Around July of 1787, supporters of the amendment began their campaign in earnest. They talked to many state government assemblies and to the citizens of the state to get them behind the plan for economic reform. Supporters pushed the amendment by telling people that the central government would no longer have to deal with chronic underfunding and that would make America much stronger without having to give the central government too much power.
Pennsylvania, New Jersey, Maryland and Deleware showed strong support early on. They felt like the states were far too separated and needed to be stronger. They also felt a stronger central government would make America more respected among world powers and be better equipped to defend themselves.
Virginia, New York, and Massachusetts were on the edge about the proposed amendment. On one hand, the 75% minimum requirement clause put a lot of power into their hands since they were large states and had a lot of clout in the central government and in smaller states. On the other hand, a central government with more surplus funding means that states could be competing for tax revenue, which would make discontent citizens and potentially an underfunded state government. Patrick Henry came out against the amendment, saying that "we cannot allow the central government to become bloated and corrupt. The only people who Virginians can trust their money with is other Virginians!"
States who had come out strongly against the amendment were Georgia, the Carolinas, and Rhode Island. The southern states who relied heavily on agriculture felt certain that the central government, based in a northern free state, would impose heavy tariffs on slave trading and cripple their economies. Rhode Island felt that it's voice would be heavily drowned out by the 75% minimum clause and that it would just be dragged along with the rest of the states. Most of all, they were afraid the state government would have no power left if it could not tax as it had been currently doing. However, they still felt secure in their veto power since every single state still had to vote for the amendment for it to be passed.
Many politicians in the country were frustrated by the fact that Rhode Island was so stubborn that not a single piece of legislation could not go through it. John Collins, the governor of Rhode Island even said that the more powerful states were in fact jealous that the smallest state could hold as much power as they did. He also said that their power to effectively veto anything is the true beauty of the Articles of Confederation, and they don't want it changed.
When people in supporter states heard this, they were baffled by how Rhode Island just acted like they had all of the power. Alexander Hamilton called for a meeting between the initial writers sometime during late August to revise the amendment. They were in unanimous agreement that Rhode Island was blocking important legislation and that something needed to be done. To counter this, they changed the 75% clause from only applying to future amendments to the proposed amendment as well as all future ones. The revision also limited the government from fully banning slave trade in order to get the southern states more open to the amendment. After the release of the revised amendment, the Rhode Island state government released an official statement that the amendment was illegal according to the Articles of Confederation by claiming that the 75% clause was legally inapplicable to this amendment, and warned against any further ratifications by other states. This would turn into a major point of contention in American politics throughout the upcoming decade: if popular opinion goes strongly for something that is arguably against the law, then do you go along with the law or the opinion?

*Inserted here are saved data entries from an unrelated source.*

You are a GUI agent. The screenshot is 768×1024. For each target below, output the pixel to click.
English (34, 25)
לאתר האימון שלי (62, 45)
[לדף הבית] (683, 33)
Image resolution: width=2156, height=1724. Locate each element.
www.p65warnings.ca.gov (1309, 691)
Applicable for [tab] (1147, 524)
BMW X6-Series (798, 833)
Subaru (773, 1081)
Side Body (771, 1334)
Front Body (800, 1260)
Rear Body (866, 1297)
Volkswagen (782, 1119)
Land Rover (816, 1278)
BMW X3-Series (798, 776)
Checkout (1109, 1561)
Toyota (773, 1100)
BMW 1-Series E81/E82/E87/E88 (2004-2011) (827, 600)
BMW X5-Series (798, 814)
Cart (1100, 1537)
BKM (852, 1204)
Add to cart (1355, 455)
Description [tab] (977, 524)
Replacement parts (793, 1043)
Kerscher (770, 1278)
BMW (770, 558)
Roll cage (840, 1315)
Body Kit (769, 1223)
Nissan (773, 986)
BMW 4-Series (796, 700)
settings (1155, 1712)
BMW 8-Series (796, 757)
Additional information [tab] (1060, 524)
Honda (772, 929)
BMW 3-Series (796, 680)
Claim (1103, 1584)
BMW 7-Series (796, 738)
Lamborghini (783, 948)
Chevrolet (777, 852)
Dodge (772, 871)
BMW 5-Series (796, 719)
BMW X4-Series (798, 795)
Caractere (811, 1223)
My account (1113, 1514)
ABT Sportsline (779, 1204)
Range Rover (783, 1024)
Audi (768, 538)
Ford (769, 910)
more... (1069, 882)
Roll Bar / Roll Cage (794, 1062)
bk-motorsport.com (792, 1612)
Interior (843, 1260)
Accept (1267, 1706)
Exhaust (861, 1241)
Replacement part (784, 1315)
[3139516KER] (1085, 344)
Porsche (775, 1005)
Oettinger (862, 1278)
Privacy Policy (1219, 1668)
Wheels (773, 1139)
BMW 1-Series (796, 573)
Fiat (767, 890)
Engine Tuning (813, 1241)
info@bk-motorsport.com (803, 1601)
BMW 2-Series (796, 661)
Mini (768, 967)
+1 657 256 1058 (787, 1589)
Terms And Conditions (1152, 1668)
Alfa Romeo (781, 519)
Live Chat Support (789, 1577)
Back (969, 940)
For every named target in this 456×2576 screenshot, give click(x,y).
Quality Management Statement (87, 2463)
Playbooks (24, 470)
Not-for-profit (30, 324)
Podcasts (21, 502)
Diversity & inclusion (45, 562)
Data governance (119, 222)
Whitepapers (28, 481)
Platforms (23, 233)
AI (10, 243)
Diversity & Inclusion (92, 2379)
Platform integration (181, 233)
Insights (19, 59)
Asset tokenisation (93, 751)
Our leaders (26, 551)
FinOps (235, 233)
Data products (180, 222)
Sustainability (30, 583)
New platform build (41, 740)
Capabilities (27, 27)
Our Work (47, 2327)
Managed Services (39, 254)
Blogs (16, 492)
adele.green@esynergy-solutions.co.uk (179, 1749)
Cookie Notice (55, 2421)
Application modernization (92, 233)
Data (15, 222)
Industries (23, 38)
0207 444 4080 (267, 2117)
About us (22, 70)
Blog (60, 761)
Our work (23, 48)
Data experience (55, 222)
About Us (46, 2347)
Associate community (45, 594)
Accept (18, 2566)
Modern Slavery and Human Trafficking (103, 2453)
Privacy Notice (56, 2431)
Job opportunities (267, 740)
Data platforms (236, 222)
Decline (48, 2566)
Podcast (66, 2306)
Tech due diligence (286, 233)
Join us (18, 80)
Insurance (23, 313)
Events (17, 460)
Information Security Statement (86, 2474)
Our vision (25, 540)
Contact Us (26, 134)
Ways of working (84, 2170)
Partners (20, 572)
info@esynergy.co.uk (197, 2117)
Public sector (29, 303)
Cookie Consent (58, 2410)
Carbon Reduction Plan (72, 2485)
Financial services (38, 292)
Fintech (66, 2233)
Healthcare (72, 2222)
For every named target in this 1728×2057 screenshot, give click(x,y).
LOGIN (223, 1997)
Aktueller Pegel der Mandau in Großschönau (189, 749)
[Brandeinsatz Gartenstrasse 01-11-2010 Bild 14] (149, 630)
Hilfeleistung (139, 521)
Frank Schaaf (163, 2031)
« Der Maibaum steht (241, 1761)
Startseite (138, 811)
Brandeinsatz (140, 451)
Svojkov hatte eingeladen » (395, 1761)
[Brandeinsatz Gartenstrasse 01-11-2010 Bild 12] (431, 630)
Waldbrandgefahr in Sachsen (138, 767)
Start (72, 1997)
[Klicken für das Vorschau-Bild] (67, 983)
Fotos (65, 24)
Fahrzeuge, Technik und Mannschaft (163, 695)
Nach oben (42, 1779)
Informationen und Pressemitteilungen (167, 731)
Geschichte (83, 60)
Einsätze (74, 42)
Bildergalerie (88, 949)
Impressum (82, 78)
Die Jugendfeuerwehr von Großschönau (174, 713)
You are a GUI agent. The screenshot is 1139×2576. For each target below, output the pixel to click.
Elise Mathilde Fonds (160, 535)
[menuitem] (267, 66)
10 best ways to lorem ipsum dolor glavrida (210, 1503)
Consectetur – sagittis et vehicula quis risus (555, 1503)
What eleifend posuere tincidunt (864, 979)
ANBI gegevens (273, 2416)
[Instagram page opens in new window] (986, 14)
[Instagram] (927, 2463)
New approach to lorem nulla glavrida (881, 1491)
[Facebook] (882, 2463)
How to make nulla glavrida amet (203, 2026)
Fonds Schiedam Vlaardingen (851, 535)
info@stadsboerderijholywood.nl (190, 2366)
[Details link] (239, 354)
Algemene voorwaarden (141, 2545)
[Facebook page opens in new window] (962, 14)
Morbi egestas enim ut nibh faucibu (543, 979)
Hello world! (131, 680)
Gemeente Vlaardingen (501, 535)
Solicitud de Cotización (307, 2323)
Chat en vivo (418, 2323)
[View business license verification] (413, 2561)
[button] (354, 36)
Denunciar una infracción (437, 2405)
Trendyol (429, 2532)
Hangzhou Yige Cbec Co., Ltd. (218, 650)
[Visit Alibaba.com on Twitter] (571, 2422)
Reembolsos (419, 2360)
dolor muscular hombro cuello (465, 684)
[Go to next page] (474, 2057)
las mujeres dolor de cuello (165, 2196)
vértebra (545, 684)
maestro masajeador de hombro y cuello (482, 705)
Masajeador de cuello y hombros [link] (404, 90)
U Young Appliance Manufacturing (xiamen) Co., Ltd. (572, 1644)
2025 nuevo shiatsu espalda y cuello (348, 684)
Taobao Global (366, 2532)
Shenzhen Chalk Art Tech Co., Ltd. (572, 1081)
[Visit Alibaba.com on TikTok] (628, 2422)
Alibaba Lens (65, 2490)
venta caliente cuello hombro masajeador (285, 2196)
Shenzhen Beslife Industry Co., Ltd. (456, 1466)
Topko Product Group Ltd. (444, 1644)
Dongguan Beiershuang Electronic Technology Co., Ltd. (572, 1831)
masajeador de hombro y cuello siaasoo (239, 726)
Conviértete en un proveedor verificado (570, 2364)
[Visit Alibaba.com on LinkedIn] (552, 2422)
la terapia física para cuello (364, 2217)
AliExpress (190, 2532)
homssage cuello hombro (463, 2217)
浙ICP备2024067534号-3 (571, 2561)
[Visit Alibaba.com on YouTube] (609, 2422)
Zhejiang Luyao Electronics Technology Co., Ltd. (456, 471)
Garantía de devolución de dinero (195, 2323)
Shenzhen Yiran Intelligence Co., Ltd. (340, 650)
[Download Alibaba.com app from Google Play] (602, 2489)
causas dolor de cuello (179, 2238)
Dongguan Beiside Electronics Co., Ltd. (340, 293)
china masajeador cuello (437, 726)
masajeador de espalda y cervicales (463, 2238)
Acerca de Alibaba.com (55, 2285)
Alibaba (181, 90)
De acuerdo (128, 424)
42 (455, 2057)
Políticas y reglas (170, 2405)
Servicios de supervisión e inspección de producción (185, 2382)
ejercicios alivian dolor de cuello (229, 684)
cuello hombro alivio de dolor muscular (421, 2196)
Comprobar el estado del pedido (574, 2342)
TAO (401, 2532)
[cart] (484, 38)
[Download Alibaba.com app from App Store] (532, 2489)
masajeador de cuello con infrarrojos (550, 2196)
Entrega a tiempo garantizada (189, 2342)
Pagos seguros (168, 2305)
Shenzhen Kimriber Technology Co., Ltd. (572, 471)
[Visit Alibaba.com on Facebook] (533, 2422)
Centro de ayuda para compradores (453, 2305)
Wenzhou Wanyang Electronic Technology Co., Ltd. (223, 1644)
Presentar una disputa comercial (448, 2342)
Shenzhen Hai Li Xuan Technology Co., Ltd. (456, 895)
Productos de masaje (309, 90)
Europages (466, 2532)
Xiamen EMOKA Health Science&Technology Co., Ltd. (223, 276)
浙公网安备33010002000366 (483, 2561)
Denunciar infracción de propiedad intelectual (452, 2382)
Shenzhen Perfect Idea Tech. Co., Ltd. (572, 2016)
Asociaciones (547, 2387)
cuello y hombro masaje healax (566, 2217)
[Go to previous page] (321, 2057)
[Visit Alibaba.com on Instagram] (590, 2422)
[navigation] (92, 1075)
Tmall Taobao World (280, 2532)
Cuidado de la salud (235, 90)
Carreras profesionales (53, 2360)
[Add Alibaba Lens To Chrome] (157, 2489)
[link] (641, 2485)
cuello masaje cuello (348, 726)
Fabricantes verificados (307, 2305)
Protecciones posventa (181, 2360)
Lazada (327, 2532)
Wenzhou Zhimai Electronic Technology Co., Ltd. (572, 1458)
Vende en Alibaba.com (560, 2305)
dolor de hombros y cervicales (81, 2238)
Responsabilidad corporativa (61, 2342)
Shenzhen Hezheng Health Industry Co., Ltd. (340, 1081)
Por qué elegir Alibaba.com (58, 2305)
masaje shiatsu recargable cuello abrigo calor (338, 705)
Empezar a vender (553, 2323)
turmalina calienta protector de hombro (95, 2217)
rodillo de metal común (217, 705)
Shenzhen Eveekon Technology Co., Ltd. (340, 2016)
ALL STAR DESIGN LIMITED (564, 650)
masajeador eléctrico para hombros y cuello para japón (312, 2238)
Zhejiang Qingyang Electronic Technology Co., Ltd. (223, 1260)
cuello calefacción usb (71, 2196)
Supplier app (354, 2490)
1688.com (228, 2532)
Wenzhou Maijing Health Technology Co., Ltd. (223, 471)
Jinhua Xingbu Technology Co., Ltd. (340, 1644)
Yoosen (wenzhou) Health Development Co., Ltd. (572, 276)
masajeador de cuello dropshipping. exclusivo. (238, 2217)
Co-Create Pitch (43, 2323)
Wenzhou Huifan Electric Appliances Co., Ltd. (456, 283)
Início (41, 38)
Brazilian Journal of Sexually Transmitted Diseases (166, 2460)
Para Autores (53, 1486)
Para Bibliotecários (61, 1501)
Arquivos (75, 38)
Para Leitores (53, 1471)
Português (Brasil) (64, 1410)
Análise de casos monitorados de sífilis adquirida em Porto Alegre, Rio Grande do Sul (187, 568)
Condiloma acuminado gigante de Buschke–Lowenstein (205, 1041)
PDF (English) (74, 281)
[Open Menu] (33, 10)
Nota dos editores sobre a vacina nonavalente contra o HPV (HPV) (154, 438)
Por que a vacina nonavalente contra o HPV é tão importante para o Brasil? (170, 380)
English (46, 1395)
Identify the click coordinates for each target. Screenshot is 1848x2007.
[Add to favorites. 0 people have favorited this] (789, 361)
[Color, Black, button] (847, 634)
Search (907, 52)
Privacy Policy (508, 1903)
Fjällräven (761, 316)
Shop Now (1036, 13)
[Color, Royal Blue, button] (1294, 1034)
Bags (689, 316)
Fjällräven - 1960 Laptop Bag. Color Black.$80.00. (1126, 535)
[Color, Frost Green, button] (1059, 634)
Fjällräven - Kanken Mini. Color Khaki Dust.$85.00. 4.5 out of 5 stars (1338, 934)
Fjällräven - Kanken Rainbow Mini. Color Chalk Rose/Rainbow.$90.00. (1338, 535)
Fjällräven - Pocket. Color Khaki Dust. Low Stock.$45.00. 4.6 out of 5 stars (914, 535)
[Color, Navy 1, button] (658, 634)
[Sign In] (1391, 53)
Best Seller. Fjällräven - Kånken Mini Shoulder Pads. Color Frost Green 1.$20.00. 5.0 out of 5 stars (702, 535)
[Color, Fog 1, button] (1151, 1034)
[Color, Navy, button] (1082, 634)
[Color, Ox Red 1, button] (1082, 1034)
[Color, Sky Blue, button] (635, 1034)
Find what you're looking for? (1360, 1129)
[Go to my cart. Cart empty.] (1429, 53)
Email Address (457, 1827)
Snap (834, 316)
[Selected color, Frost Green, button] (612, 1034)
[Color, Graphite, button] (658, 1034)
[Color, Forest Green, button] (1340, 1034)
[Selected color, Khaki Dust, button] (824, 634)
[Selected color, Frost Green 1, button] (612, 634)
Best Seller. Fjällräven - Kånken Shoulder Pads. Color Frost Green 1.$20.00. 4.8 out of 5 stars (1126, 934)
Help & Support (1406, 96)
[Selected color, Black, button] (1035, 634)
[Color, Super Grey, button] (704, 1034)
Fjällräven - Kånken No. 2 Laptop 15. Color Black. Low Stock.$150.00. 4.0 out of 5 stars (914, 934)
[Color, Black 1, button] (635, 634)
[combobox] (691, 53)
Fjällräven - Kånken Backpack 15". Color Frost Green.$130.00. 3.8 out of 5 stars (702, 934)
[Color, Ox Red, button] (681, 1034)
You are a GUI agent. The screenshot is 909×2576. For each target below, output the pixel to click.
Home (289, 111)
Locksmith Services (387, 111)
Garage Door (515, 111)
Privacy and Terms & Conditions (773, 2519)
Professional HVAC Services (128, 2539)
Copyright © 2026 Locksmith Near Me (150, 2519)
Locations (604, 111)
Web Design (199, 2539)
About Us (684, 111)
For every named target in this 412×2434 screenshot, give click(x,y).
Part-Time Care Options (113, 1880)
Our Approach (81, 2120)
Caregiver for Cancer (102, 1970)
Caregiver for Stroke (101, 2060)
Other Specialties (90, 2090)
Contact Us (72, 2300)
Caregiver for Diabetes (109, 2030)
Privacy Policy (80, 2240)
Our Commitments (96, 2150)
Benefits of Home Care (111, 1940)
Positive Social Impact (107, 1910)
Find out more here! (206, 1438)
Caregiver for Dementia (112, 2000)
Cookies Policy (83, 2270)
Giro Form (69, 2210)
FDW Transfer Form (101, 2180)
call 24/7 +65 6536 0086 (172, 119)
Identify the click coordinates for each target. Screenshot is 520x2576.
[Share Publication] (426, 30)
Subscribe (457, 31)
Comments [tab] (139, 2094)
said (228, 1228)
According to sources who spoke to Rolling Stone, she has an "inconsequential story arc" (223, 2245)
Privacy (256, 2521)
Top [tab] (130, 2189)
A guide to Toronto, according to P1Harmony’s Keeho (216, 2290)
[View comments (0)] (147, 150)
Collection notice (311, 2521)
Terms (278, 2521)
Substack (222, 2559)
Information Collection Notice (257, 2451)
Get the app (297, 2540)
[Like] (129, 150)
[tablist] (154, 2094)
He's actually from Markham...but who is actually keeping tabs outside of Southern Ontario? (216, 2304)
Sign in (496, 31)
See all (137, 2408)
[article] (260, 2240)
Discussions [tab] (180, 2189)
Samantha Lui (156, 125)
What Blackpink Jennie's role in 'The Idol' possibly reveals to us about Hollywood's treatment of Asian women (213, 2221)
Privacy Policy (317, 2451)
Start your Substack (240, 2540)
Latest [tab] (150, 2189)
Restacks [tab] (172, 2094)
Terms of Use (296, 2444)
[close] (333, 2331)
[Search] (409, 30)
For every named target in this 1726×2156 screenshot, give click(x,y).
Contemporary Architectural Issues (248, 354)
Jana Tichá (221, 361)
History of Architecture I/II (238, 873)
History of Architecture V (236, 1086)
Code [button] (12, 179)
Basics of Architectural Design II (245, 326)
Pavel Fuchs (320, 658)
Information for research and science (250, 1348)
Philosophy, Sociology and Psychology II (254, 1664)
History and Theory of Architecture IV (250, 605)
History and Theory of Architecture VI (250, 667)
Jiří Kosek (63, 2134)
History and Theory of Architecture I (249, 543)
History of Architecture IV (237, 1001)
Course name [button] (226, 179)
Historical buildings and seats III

As of October 1, the ratification period began. Rhode Island, immediately and predictably gave a resounding nay. On October 3, 1787, a meeting between Pennsylvania and New Jersey state officials was held. They jointly decided to ratify the amendment, becoming the first two votes out of the now required 10. Five days later, Maryland ratified, and then Delaware ratified a week later. New York, Alexander Hamilton's home state, was swayed to his side and became the fifth ratifier on October 13. There was a gap of about two weeks before the sixth ratification: this one came from Massachusetts. Popular opinion appeared to be for the amendment as previously opposed states Georgia and South Carolina brought the ratification count to eight a week afterwards on November 2. They finally agreed with the compromises to slave trade, but Virginia and North Carolina did not. They both voted nay on ratification. It came down to New Hampshire and Connecticut, who after nearly a month after Georgia did so, voted to ratify on November 29, bringing vote count up to 10. According to the amendment, that made it an official piece of law.
Alexander Hamilton gave a resounding victory speech to supporters in New York City which ended with a booming cheer from the crowd and a very happy central government. North Carolina and Virginia, who both voted nay, grudgingly accepted the new law. Rhode Island was especially unhappy about it. Some of the government was convinced enough that the amendment was not legally passed to carry on like it had never existed, and imposed all of their own taxes. Once Christmas had passed, the state government decided to challenge the central government over the amendment in a court of law in the case that would become the United States v. Rhode Island.